Date of Award

Spring 2022

Document Type

Dissertation - Restricted

Degree Name

Doctor of Philosophy (PhD)

Department

Theology

Program

Religious Studies

First Advisor

Johnson, Mark

Second Advisor

Plested, Marcus

Third Advisor

Saint-Laurent, Jeanne-Nicole Mellon

Abstract

In two generations of Western Patrology, St. Maximus the Confessor’s Christology has grown from a fringe novelty to a mainline topic. Inspired by the Swiss Catholic theologian Hans Urs von Balthasar’s 1941 Kosmische Liturgie, more recent Western scholars have compared the thought of the Confessor with that of St. Thomas Aquinas. Most, however, neglect Balthasar’s pan-ecclesial reading of Maximus by assuming that Maximian Christology is exclusively Eastern.

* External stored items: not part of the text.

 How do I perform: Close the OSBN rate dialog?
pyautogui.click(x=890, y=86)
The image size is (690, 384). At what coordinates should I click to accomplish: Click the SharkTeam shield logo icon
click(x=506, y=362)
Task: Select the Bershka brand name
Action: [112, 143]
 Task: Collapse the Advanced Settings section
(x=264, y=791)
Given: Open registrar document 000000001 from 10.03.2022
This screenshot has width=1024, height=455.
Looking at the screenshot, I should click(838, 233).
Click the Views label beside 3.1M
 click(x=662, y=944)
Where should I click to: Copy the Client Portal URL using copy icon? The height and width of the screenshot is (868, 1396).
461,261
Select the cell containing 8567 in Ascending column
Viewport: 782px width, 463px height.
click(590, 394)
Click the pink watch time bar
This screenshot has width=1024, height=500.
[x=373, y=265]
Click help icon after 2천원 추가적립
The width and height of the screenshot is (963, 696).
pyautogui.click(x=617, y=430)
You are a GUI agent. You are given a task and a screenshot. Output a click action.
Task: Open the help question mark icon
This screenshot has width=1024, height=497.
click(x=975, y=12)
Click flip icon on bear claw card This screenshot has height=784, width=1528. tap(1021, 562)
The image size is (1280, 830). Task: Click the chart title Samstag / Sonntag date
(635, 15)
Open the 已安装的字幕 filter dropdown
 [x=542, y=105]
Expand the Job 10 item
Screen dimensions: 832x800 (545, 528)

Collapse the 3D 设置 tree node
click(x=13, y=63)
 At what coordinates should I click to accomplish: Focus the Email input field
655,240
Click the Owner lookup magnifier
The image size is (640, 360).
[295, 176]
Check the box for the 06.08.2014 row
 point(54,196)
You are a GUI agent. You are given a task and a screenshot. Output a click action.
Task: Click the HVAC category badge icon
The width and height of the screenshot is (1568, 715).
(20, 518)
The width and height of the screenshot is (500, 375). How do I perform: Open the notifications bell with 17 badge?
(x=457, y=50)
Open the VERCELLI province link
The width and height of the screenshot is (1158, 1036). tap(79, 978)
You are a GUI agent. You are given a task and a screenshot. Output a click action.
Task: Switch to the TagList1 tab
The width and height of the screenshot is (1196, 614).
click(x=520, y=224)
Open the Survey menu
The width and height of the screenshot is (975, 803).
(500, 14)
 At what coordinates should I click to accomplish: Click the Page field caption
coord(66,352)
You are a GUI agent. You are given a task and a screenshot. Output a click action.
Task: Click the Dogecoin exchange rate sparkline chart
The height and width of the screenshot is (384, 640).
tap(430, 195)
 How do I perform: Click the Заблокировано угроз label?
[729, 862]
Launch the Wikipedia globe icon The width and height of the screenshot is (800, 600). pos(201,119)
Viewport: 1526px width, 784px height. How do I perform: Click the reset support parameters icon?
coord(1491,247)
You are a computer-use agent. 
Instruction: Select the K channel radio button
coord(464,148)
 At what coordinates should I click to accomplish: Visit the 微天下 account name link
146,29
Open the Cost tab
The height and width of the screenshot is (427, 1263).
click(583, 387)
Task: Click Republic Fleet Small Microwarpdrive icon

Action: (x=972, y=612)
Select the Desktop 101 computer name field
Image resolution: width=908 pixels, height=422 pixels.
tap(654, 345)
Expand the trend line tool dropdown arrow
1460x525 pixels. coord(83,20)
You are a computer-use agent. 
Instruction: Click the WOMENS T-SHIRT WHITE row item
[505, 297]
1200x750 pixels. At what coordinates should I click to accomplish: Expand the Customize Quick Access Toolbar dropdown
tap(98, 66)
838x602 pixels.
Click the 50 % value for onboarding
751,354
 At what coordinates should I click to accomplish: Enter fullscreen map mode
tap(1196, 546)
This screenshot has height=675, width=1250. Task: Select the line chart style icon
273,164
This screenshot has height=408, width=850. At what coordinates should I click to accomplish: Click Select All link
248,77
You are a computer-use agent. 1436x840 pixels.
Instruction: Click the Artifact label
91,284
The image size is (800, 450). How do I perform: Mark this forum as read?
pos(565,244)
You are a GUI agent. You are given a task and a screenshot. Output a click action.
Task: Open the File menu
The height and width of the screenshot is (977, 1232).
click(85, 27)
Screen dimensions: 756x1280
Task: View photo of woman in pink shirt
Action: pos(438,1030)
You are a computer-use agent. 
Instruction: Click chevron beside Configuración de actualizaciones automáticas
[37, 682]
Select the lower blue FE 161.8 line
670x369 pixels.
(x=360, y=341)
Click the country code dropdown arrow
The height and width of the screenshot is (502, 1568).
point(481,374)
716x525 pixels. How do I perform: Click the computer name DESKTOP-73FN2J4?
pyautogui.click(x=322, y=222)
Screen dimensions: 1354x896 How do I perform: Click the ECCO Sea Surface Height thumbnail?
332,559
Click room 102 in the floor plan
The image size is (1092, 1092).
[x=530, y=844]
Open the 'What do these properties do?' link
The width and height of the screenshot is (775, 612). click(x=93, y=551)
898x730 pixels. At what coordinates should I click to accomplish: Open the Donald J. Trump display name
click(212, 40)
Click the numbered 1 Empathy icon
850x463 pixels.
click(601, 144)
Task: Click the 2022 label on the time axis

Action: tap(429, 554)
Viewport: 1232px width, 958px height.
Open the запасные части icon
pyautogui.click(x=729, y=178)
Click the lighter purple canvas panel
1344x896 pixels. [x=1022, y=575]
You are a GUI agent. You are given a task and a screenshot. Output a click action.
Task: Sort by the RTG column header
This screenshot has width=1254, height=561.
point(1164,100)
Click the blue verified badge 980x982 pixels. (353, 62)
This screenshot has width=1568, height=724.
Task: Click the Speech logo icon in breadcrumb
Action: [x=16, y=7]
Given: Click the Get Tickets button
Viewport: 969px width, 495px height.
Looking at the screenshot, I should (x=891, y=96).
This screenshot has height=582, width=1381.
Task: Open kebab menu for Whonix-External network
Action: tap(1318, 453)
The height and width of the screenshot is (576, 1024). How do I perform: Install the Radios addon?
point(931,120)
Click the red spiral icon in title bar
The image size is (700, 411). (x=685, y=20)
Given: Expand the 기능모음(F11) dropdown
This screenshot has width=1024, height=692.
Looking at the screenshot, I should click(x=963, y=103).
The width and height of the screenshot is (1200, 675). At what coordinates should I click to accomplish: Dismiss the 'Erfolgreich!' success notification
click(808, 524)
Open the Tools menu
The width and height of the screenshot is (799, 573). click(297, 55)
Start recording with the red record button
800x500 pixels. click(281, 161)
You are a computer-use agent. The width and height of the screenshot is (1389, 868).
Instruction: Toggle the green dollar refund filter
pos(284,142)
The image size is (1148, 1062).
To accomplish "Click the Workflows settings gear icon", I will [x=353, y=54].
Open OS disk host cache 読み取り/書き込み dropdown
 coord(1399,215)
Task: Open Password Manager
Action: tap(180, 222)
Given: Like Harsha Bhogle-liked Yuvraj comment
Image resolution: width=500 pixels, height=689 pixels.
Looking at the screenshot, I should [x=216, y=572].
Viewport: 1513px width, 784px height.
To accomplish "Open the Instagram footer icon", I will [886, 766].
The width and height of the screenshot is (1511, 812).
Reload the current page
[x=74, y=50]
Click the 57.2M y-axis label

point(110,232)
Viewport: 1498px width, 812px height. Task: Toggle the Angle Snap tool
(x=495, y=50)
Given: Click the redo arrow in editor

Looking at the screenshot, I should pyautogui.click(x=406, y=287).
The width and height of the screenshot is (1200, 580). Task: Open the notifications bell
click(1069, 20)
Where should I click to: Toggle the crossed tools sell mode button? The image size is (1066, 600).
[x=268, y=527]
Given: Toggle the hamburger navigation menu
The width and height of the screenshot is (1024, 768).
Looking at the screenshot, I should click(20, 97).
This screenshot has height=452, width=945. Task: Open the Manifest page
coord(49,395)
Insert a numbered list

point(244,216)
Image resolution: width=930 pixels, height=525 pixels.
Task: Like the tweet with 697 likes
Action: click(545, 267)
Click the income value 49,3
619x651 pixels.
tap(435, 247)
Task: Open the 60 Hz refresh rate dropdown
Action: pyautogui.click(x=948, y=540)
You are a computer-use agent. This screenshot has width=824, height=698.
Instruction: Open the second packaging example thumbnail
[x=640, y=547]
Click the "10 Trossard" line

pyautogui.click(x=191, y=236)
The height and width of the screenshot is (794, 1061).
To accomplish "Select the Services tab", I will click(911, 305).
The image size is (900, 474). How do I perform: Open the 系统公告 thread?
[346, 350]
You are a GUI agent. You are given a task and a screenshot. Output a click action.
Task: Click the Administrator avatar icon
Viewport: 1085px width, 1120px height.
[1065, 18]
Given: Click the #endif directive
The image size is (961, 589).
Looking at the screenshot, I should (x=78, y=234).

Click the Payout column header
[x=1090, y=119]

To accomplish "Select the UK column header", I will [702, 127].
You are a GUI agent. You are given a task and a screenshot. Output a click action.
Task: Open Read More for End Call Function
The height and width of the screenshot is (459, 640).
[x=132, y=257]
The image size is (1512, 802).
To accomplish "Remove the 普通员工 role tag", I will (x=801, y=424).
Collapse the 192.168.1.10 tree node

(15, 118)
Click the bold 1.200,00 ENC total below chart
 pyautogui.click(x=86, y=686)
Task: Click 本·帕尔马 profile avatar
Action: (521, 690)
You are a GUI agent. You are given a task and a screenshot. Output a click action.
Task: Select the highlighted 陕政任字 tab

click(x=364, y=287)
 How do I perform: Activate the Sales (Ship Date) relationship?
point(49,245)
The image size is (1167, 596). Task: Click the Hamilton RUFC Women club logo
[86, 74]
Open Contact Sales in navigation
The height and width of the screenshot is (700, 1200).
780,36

Its Leonine foundation, original triumph alongside Pope St. Martin I in Rome, and rehabilitation in Latin Scholasticism with Aquinas’s Greek Patristic turn have been overlooked. “Maximus the Confessor in Aquinas’s Christology,” a reception history, places Maximus’s Christology in the Latin milieu in which it first flourished, and it traces the paths taken by Maximus’s writings that enabled Aquinas to restore Maximus’s Christology for the entire subsequent Roman Catholic tradition. The dissertation opens by placing Maximus’s Christology inside its hybrid Eastern-Western context (Introduction and Chapter 1). Since St. John Damascene’s De fide orthodoxa was the principle transmitter of Maximus’s words to the Latin Scholastics (in Burgundio of Pisa’s Latin translation), it continues with an argument in favor of the Damascene’s fidelity to the texts of Maximus that he quoted extensively (Chapter 2). To ensure the reception history’s comprehensiveness, a variety of translations and florilegia by which Maximus’s writings entered the Latin West are also assessed (Chapter 3, which includes special attention to Burgundio’s translation of the Damascene De fide orthodoxa, and Chapter 4), as are the readings of Maximus by Thomas’s greatest conversation partners, Saints Bonaventure and Albert the Great (Chapter 5). Next, the role of the Christological writings of Maximus in Thomas’s corpus is explored (Chapter 6). Finally, the historical theological narrative is summarized before receiving suggested import for modern Catholic theology, especially the cause for Catholic and Orthodox re-communion (Conclusion). Reading the Greek Fathers, including Maximus and John of Damascus, with the pervasive respect that Thomas gave to them is one way that modern Catholic theologians may work to end the Great Schism.